Case of 17 Indians on death row in UAE adjourned to Sept 1
The hearing in the appeals for 17 Indians sentenced to death for killing a Pakistani man was adjourned for the third time by a Sharjah Court of Appeals, saying that it wanted an official interpreter for the convicts. UK team in UAE to support detained Indiansworld Updated: Jul 14, 2010 20:51 IST
The hearing in the appeals for 17 Indians sentenced to death for killing a Pakistani man was adjourned for the third time by a Sharjah Court of Appeals, saying that it wanted an official interpreter for the convicts.
The Court fixed September 1 for the next hearing.
"The court did not accept an interpreter arranged by the Indian Embassy as he had not been cleared by the UAE's Ministry of Justice," the lawyer for the 17 Indians, Bindu Suresh Chettur, said.
The court had also adjourned the case on May 19 and June 16 as the defendants had complained that they did not have any interpreter.
The Indians had told the court that they only understand Punjabi, following which Indian Consulate authorities were told to provide a Punjabi-English translator. But as the court proceedings are in Arabic, an interpreter well versed in the three languages was asked to be made available.

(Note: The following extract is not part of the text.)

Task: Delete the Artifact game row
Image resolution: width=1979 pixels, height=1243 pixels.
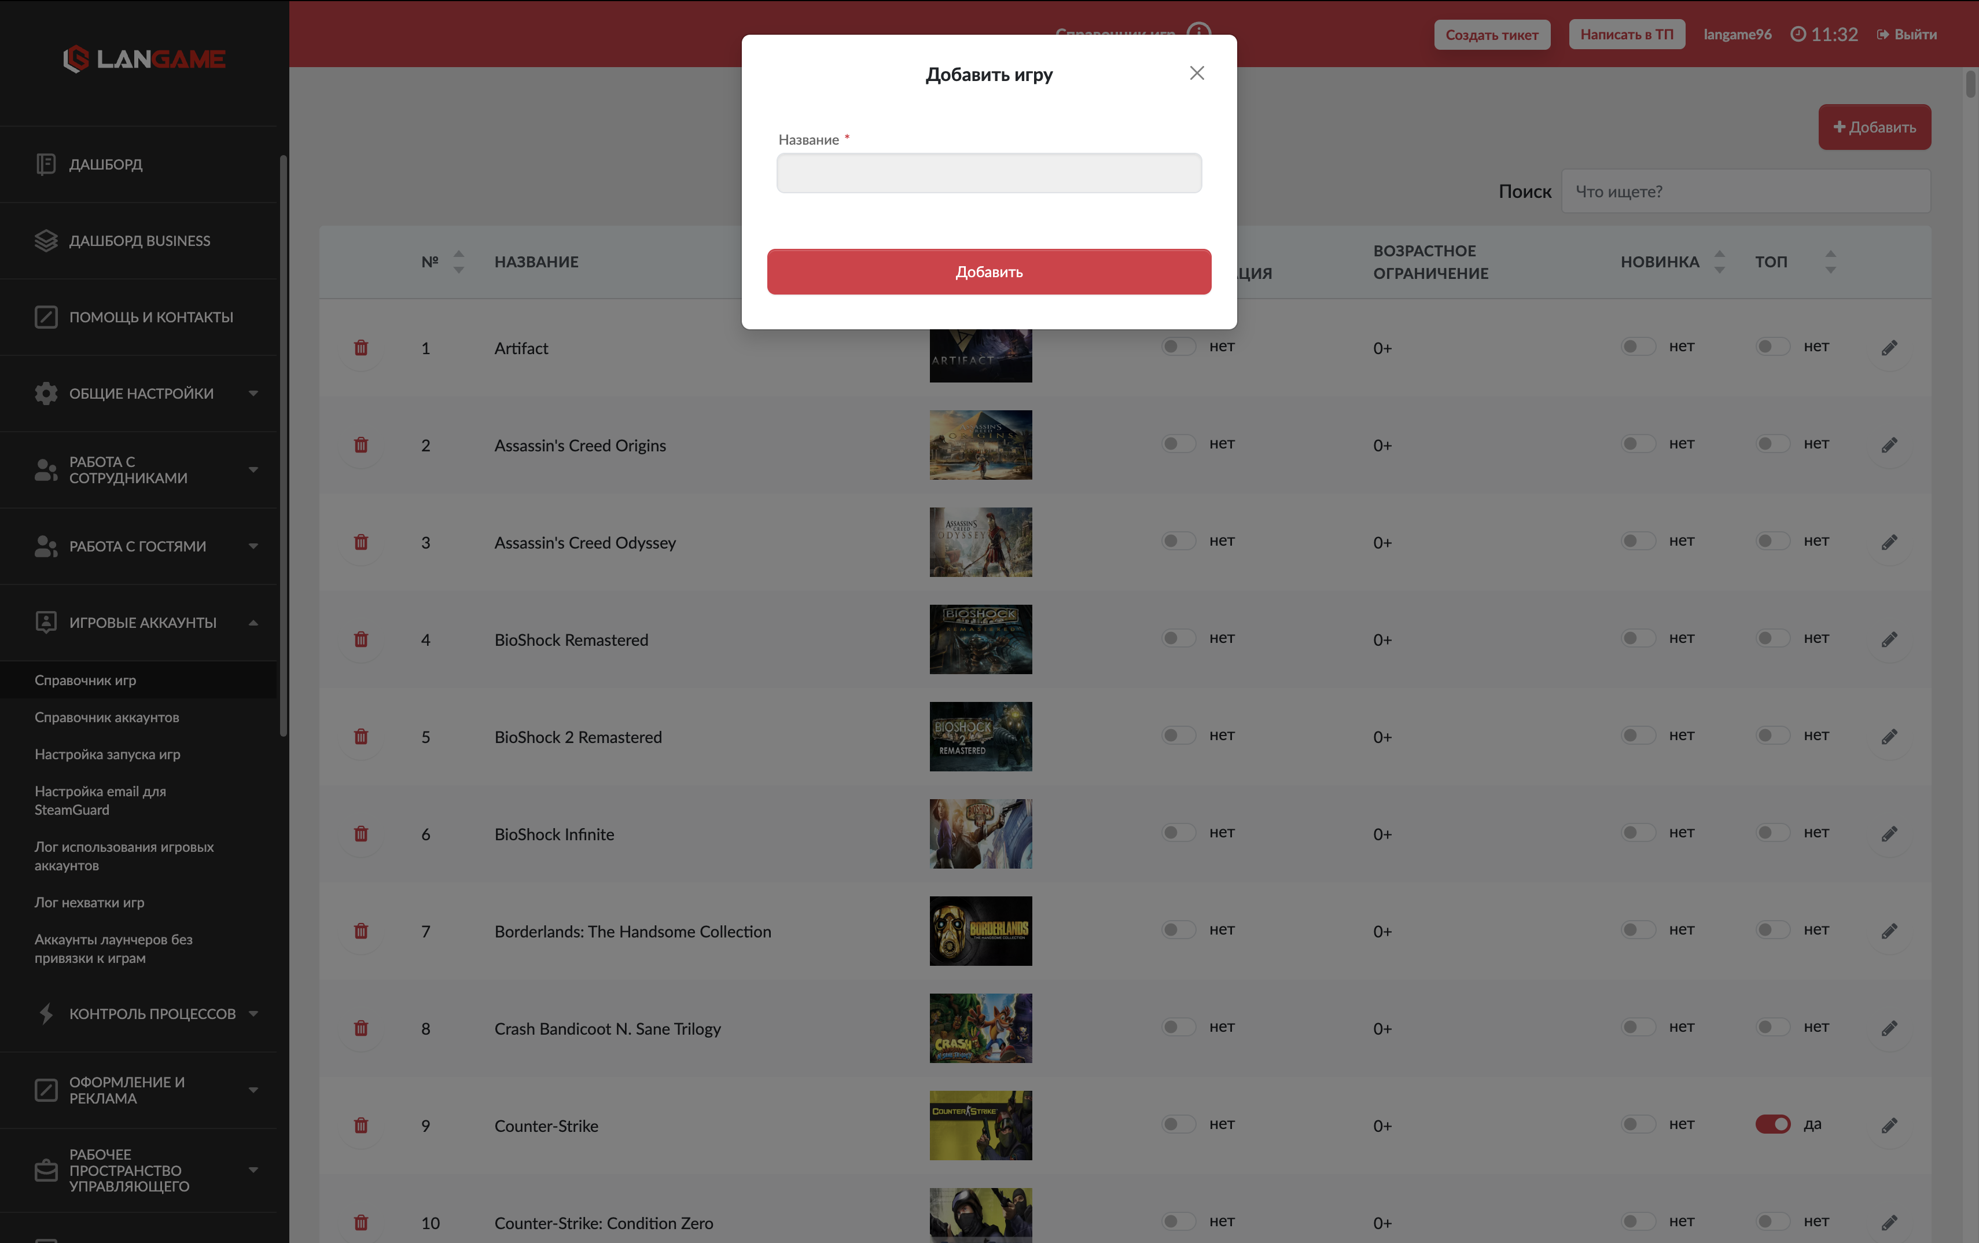Action: [361, 348]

Chettur attributed the adjournments to the Gulf state having summer vacations when judges often go on leave.
"We are likely to see more progress only after the fasting month of Ramadan," she said.
A Sharjah court of First Instance had on March 29 found the 17 Indians, 16 from Punjab and one from Haryana, guilty of beating a Pakistani man to death and wounding three others when a fight involving dozens of bootleggers broke out in Al-Sajaa industrial area in Sharjah in January last year.
An appeal was filed on April 7 on behalf of the Indians.
About 50 people were allegedly involved in the attack, in which the Pakistani man was beaten to death with metal bars.
Amid an outrage in India over the verdict, the government had asked its consulate in Sharjah to engage a top lawyer and file an appeal to a higher court.
External Affairs Minister SM Krishna had termed the death sentence as "very unfortunate" and instructed his ministry to assist the 17 Indians in filing an appeal and also bear all the expenses involved.